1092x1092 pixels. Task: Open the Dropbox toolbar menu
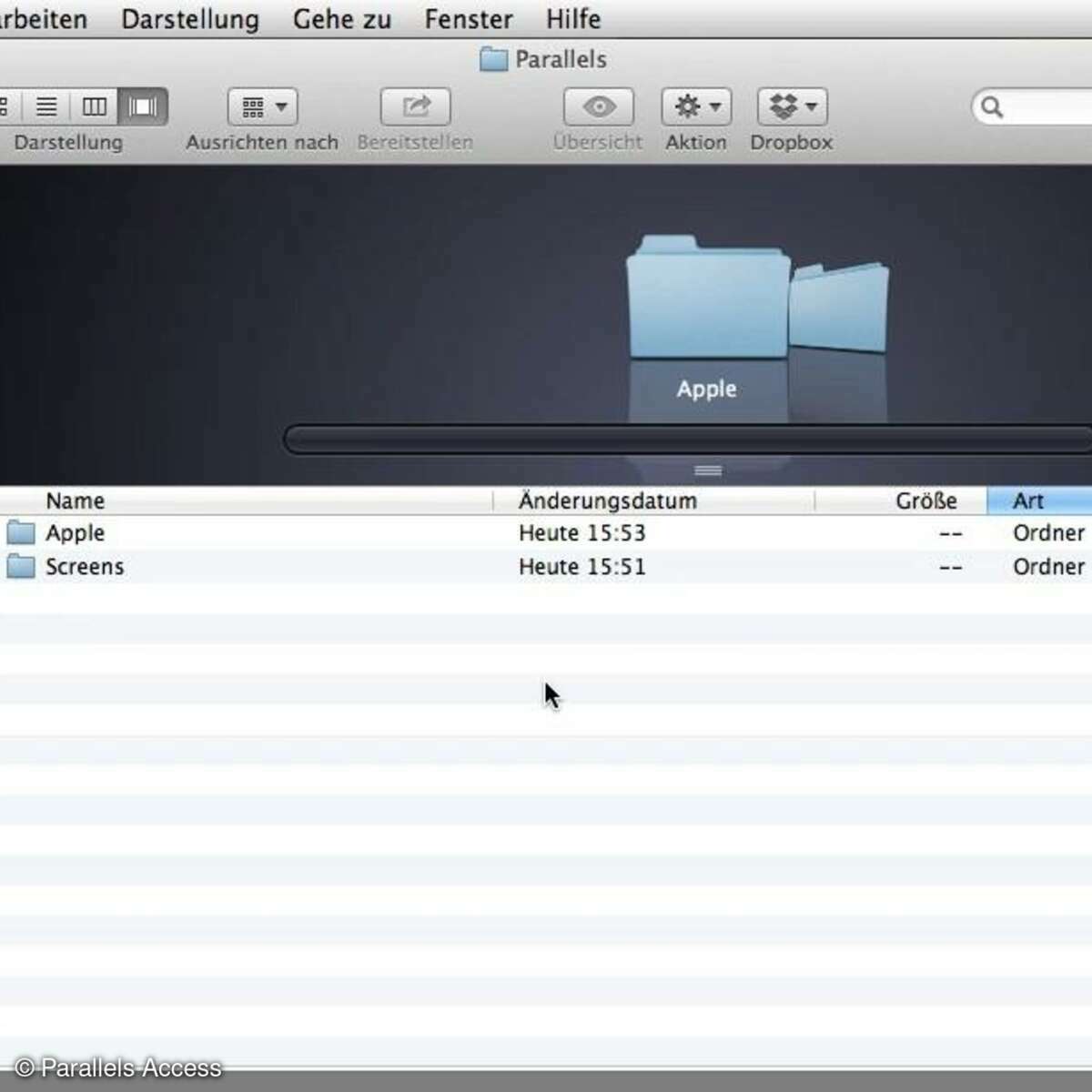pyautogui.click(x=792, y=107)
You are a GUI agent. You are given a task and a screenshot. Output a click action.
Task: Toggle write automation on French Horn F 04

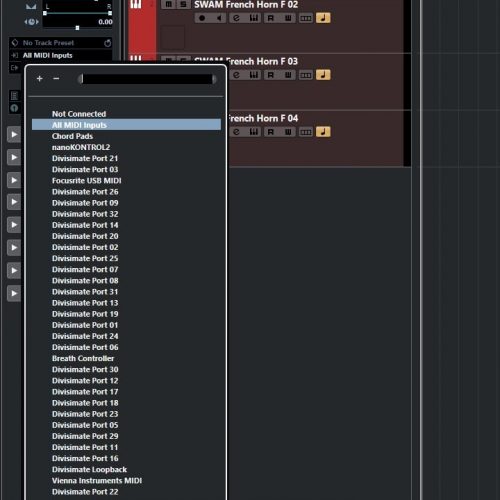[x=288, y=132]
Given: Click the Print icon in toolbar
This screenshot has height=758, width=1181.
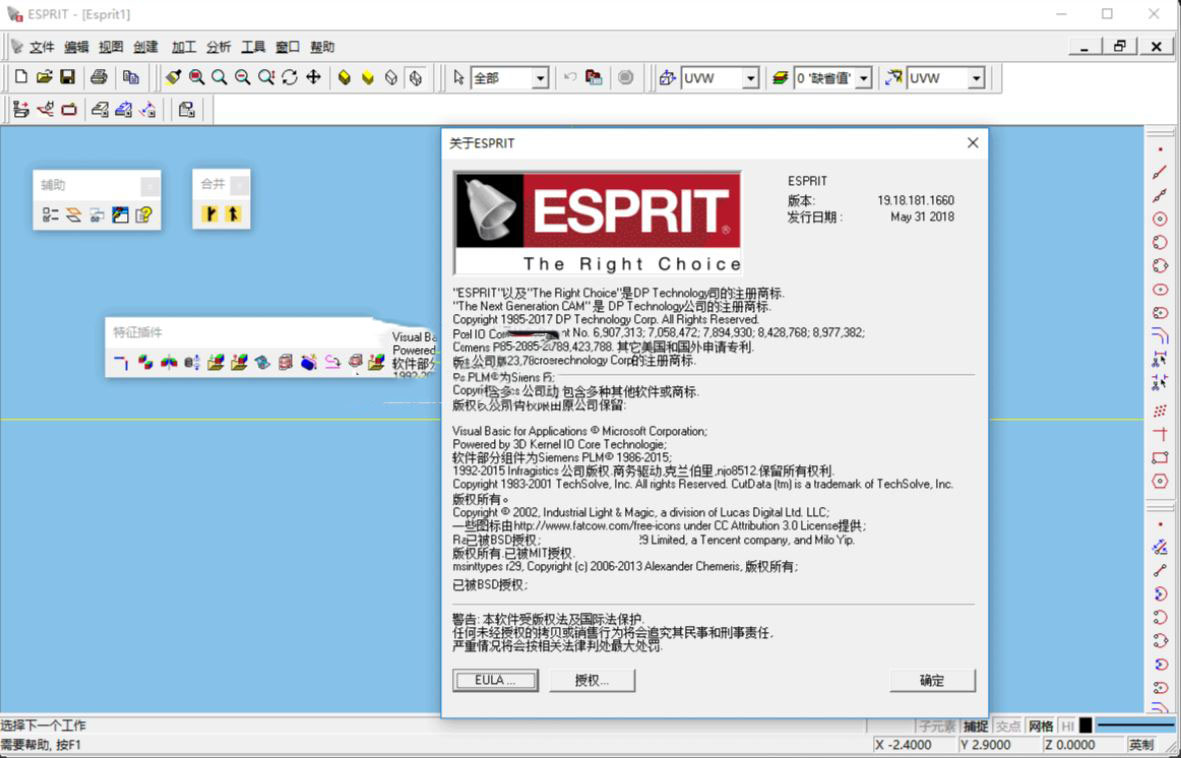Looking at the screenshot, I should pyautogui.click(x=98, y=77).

============

## WORK REQUEST:
Omit the pictures, then output the rest of the listing exactly.

## TASK SOLUTION:
1092x1092 pixels. Task: Open the Dropbox toolbar menu
pyautogui.click(x=792, y=107)
You are a GUI agent. You are given a task and a screenshot. Output a click action.
Task: Toggle write automation on French Horn F 04

[x=288, y=132]
Given: Click the Print icon in toolbar
This screenshot has height=758, width=1181.
Looking at the screenshot, I should pyautogui.click(x=98, y=77).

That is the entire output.